Task objective: Convert each line of the listing below into a string in a JSON list, skipping blank lines and leaving out the pictures.

[Records for finding displayed items]
——

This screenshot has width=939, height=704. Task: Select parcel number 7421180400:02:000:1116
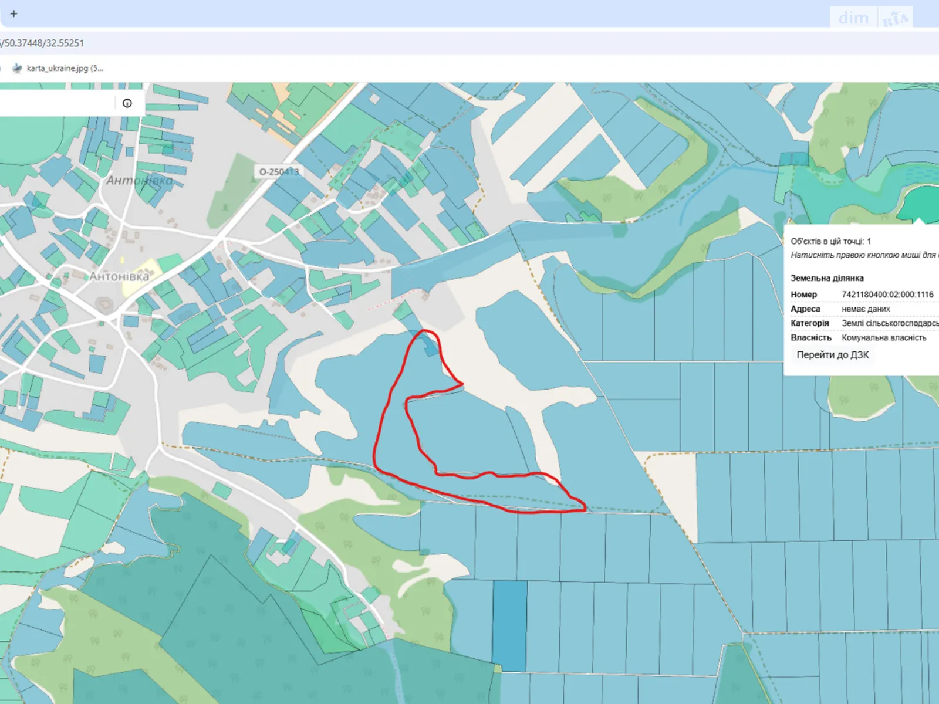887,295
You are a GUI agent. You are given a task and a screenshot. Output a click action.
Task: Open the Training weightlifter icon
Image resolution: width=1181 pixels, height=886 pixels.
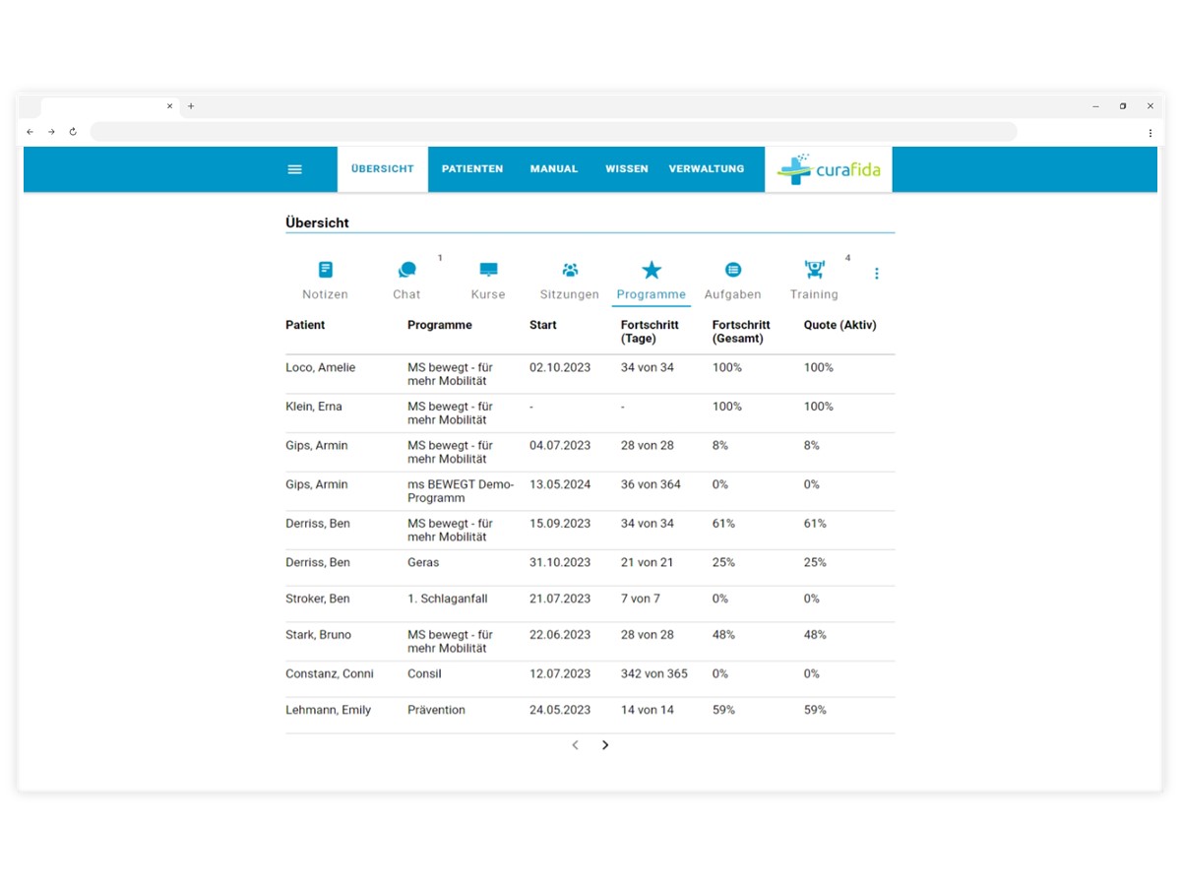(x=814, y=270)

——

Written response:
[
  "This screenshot has width=939, height=704. Task: Select parcel number 7421180400:02:000:1116",
  "887,295",
  "You are a GUI agent. You are given a task and a screenshot. Output a click action.",
  "Task: Open the Training weightlifter icon",
  "Image resolution: width=1181 pixels, height=886 pixels.",
  "(x=814, y=270)"
]